From distillation techniques to botanical choices, so much can affect how a gin tastes. Here Liam Scandrett of the Wine & Spirit Education Trust breaks down the flavour factor.
The base spirit
As almost all gin (in the EU at least) is made from a highly rectified spirit of 95 or 96% ABV, the raw material is really of little significance when it comes to flavour. The whole point with gin is to produce a ‘blank canvas’ spirit, as it’s definitive taste comes from the way in which it is flavoured once it has been produced.
Will Lowe, Master Distiller of The Cambridge Distillery and WSET Certified Spirits Educator, explains it like this: “Think of a rum or whisky producer as a sculptor, carefully chipping away at a raw material over years with various techniques to produce their spirit. The gin distiller is like a painter, taking a blank canvas and using a set of tools and a palette of different botanicals to make their mark on that canvas.”
The Botanicals
The primary drivers of flavour in gin are the botanicals. Not only which ones, but also in what proportions and using what methods. Here are a few of the most important, found in many gins on the market.

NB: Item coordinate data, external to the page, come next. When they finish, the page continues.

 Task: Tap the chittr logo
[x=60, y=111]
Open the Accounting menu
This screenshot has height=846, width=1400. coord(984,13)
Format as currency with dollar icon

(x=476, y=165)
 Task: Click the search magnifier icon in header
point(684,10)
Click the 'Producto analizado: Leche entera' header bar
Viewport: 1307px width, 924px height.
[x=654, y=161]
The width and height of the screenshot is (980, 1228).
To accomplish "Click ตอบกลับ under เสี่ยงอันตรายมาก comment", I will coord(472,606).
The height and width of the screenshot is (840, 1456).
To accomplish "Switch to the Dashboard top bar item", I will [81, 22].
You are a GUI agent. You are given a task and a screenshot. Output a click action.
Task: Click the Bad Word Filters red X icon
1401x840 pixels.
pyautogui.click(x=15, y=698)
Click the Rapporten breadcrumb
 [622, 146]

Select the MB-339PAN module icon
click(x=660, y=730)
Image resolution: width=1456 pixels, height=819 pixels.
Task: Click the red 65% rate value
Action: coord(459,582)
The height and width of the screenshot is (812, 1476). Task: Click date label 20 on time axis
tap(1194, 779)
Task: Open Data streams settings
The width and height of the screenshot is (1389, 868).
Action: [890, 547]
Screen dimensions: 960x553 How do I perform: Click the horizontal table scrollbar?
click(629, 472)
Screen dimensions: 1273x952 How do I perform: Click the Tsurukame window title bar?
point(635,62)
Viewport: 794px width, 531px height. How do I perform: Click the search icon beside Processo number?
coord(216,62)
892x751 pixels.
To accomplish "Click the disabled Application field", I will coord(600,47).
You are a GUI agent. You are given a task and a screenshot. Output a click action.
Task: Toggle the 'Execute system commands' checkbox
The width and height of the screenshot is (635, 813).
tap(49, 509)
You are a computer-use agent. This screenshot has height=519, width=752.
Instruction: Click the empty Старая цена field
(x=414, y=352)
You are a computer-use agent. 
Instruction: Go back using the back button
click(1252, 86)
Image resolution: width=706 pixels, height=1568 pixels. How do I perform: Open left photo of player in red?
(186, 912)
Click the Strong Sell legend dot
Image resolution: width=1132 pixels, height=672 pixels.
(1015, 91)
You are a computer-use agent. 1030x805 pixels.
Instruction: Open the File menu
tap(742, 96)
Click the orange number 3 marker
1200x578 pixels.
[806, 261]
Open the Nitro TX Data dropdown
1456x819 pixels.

Juniper – Legally the only botanical that must be included, juniper berries give gin its characterful and invigorating pine-like quality.
Coriander Seed – Present in most gins, coriander seeds add spicy notes, and depending on its source, sometimes peppery notes like ginger or sage.
Angelica Root – Angelica root has a musky, earthy aroma, reminiscent of walking through a dry wood.
Citrus Peels – Whether lemon, lime, grapefruit, pomelo, bergamot, sweet orange, bitter orange… the chosen peel will lend itself to the other botanicals, adding a zesty complexity.
Cinnamon and Cassia Bark – Sweet botanicals like these, or liquorice root, balance out more bitter, floral or earthy botanicals. If a sweet botanical isn’t used, the resulting liquid would likely be undrinkable without additional sweeteners, which is illegal in distilled London Dry Gins.
The Recipe
The exact proportions of each botanical used are critical, and distillers measure out ingredients very precisely. Some botanicals produce so much flavour they can be overwhelming, so are used in small proportions.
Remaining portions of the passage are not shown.